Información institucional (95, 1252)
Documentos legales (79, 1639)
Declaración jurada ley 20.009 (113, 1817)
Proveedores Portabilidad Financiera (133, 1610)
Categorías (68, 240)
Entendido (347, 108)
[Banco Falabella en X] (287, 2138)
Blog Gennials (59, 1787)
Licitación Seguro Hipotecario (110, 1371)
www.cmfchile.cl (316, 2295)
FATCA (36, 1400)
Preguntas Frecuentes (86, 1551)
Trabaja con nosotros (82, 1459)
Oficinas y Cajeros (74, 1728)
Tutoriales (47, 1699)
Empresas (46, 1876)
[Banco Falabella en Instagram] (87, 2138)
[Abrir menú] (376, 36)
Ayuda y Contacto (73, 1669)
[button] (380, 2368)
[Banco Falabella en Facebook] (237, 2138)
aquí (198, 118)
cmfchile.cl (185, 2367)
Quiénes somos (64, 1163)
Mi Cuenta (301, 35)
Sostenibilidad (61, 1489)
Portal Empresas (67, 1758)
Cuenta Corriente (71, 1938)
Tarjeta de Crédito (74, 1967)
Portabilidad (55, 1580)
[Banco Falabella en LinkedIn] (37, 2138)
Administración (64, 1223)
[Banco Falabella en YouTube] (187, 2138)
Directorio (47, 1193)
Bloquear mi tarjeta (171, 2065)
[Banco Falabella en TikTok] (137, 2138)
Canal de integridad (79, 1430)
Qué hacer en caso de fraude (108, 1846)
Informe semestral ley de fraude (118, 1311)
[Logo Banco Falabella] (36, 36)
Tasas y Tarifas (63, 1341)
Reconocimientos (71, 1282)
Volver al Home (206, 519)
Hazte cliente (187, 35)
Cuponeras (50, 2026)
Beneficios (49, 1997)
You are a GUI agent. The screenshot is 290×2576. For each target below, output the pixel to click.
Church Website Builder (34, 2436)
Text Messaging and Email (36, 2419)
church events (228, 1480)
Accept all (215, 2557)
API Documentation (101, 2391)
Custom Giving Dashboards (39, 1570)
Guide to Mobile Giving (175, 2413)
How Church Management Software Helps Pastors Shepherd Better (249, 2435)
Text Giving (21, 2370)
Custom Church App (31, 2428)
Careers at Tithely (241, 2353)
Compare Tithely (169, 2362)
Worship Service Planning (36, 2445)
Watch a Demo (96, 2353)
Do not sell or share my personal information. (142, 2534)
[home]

● ● ● ● ● ● ●

** What the exercise asks **
From the material above, set down exactly the lines starting at the one with "Licitación Seguro Hipotecario (110, 1371)" and ending at the one with "Quiénes somos (64, 1163)", end lines included.

** Written solution **
Licitación Seguro Hipotecario (110, 1371)
www.cmfchile.cl (316, 2295)
FATCA (36, 1400)
Preguntas Frecuentes (86, 1551)
Trabaja con nosotros (82, 1459)
Oficinas y Cajeros (74, 1728)
Tutoriales (47, 1699)
Empresas (46, 1876)
[Banco Falabella en Instagram] (87, 2138)
[Abrir menú] (376, 36)
Ayuda y Contacto (73, 1669)
[button] (380, 2368)
[Banco Falabella en Facebook] (237, 2138)
aquí (198, 118)
cmfchile.cl (185, 2367)
Quiénes somos (64, 1163)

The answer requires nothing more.